:: INPUT RECORDS
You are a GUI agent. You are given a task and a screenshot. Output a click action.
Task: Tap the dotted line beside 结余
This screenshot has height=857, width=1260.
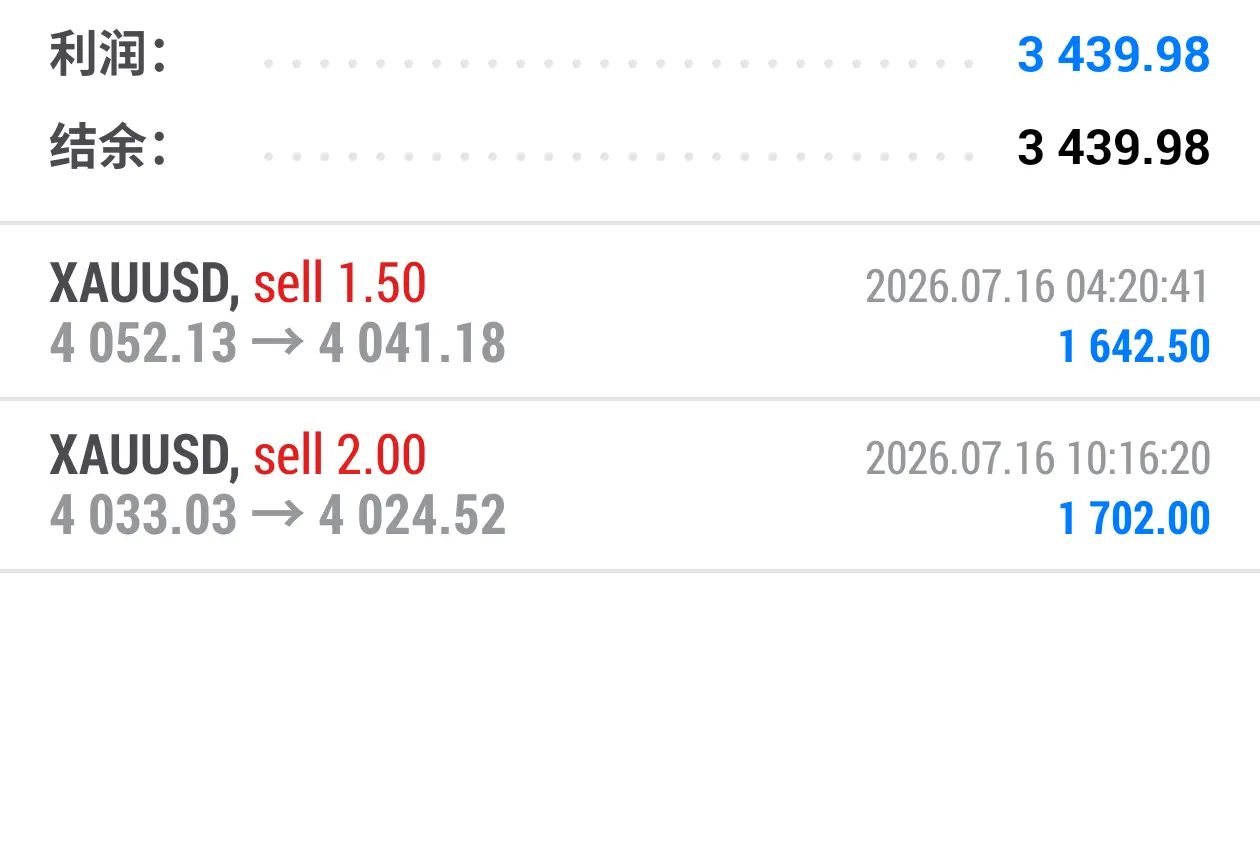pyautogui.click(x=619, y=157)
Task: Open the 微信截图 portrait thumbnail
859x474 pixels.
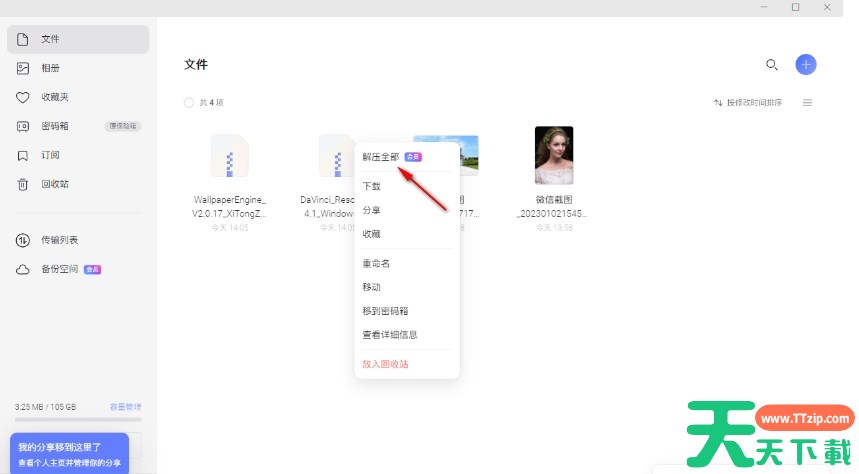Action: pos(554,155)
::::
**TASK TO CARRY OUT**
Skip the pictures and output all entries exactly.

**WRITTEN REPLY**
You are a GUI agent. You are given a task and a screenshot. Output a click action.
Task: Tap the dotted line beside 结余
This screenshot has height=857, width=1260.
pyautogui.click(x=619, y=157)
Task: Open the 微信截图 portrait thumbnail
859x474 pixels.
Action: pos(554,155)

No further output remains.